Señalado por aceptar en Chile una condecoración durante el gobierno de Augusto Pinochet, y por su tolerancia con el régimen militar de Jorge Videla en Argentina, Borges fue incluso acusado de adherir a la Masacre de Tlatelolco en 1968. Tiempo después revisaría levemente su distanciamiento cómplice en todas estas cuestiones, cuando firmó junto con otros intelectuales una solicitada crítica por los desaparecidos, publicada por el diario Clarín de su país. Pero en tiempos de letras comprometidas políticamente, él subrayó una y otra vez su escepticismo acerca de esa unión, con escasas excepciones: “Hay ejemplos a los cuales yo recurro siempre. Yo descreo de la democracia, pero quizá, sin duda la democracia le sirvió a Whitman para ejecutar su obra; yo descreo de la fe católica, pero sin ella no tendríamos la Divina Comedia; yo descreo del comunismo, pero fue útil para los fines de Pablo Neruda… Quiero decir que cualquier idea puede ser un buen estímulo, aunque sea una idea equivocada”, razonó.
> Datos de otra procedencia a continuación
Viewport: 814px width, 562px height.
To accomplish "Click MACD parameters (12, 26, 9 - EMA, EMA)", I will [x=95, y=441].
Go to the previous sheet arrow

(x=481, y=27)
Puesta a analizar la eterna negativa de concederle ese galardón, Sun Axelsson, traductora de Borges al sueco, aseguró que “varias veces estuvo a punto de obtenerlo pero sus declaraciones ‘difíciles’ como felicitar a Pinochet, o aludir a su ‘amigo Franco’ no fueron bien recibidas por los miembros del Jurado. En ese momento, pienso, se actuó como la conciencia mundial de tipo político, sin entender la verdadera personalidad borgeana que utilizaba habitualmente el humor como forma de provocación. Existe un reglamento del premio que establece que éste debe ser otorgado a una persona que defienda valores humanistas. En el caso de Neruda, la demora en dárselo estuvo en sus posturas frente al stalinismo. Lo mismo pasó con Cortázar y Borges. La risa siempre es peligrosa para la gente que se toma las cosas muy en serio”.
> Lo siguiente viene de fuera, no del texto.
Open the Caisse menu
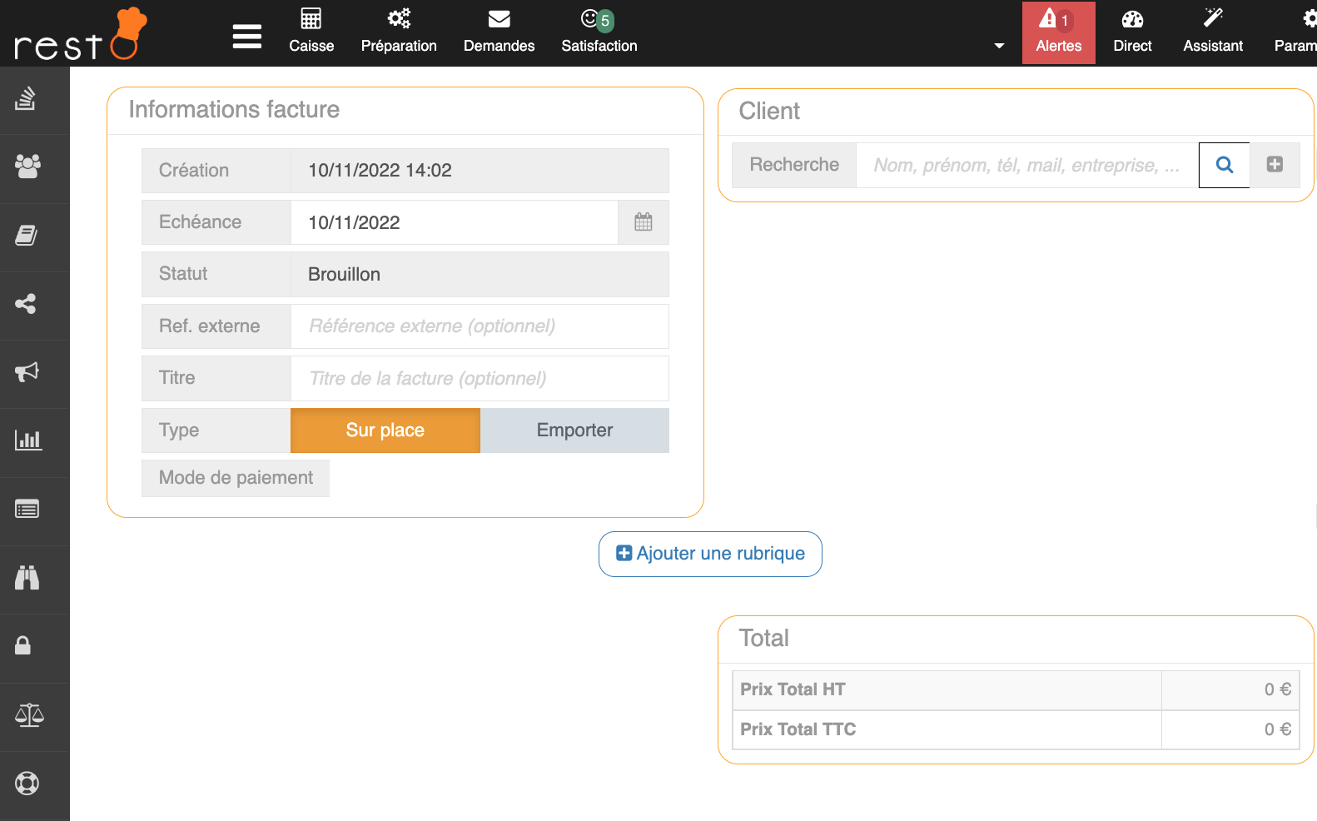 coord(311,32)
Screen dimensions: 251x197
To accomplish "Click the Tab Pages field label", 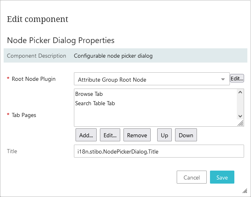I will (24, 115).
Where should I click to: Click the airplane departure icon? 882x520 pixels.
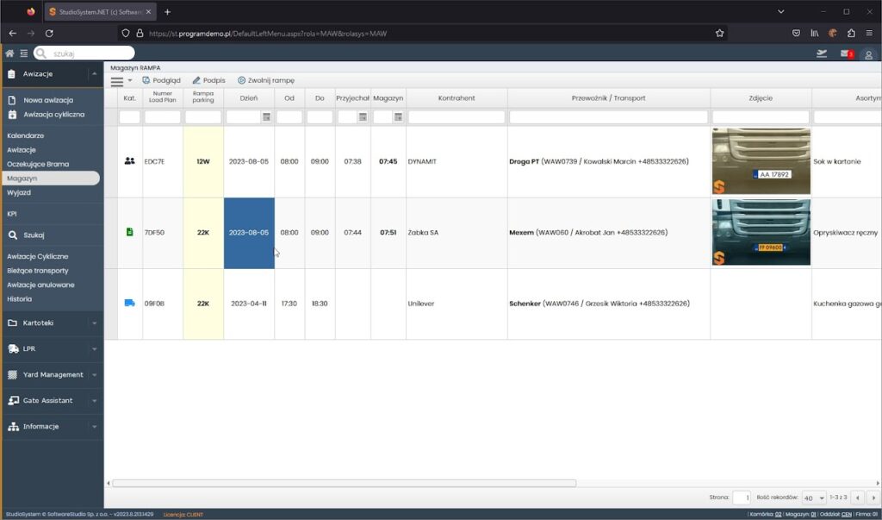tap(822, 53)
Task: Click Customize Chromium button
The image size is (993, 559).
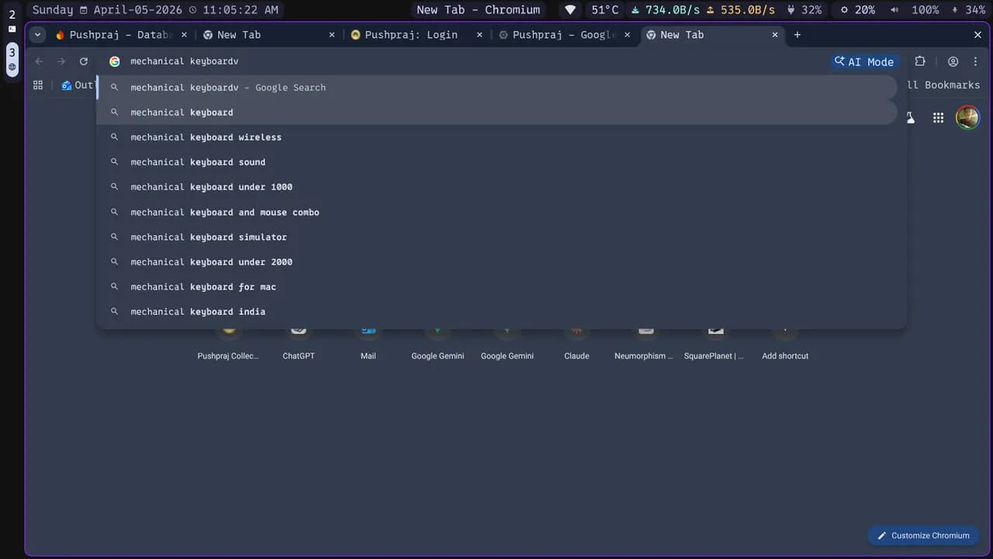Action: 922,536
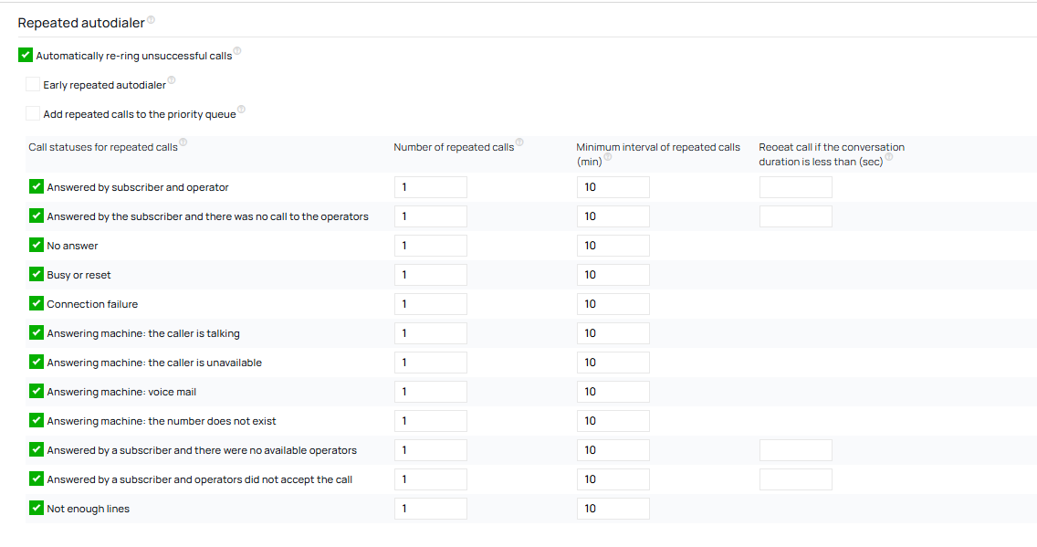Screen dimensions: 1037x547
Task: Uncheck the Not enough lines status
Action: click(x=37, y=509)
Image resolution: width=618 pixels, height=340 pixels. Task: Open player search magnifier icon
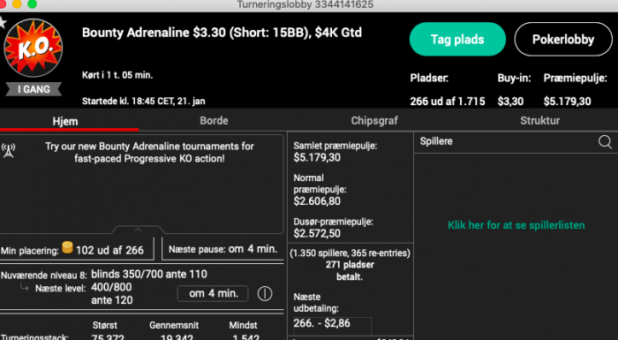pos(605,141)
En cambio, Alejandro Vaccaro descree del componente político como explicación de este tema, al que agrega un dato de color poco conocido: “Borges fue candidato al Nobel durante 25 años, desde 1961 hasta que murió. Sus mentados temas políticos —los elogios a Videla y Pinochet— son de 1976. Su antiperonismo no alcanzaba para que la Academia Sueca se fijara en él: el peronismo era importante, pero no tanto. Lo que sí tuvo fue un enfrentamiento con uno de los secretarios de la Academia, Arthur Ludwig, por mofarse irónicamente de su obra literaria”, arriesga el investigador. Aunque la certeza absoluta no existe y, en este punto, ya poco importa.

Una sombra errante

La estabilidad y cierta tranquilidad que el escritor había conseguido tener en su país, se quebraron cuando Perón regresó a Argentina tras 18 años de ausencia forzada. De inmediato, Borges renunció a su cargo de Director de la Biblioteca Nacional. Sus problemas se intensificaron, lógicamente, cuando el viejo líder volvió a ser elegido presidente. No ahorró críticas contra el mandatario y su nueva esposa, María Estela Martínez, quien ocupaba la vicepresidencia y a partir de 1974 sería su sucesora. Borges y su madre (quien fallecería al año siguiente) recibieron amenazas de muerte. La situación no era nada cómoda y, sin fijar su residencia en el exterior, multiplicó sus viajes por el mundo dictando conferencias o como simple turista. Errante y siempre con la inseparable compañía de María Kodama, 45 años menor que él, a la que había conocido cuando niña en 1958.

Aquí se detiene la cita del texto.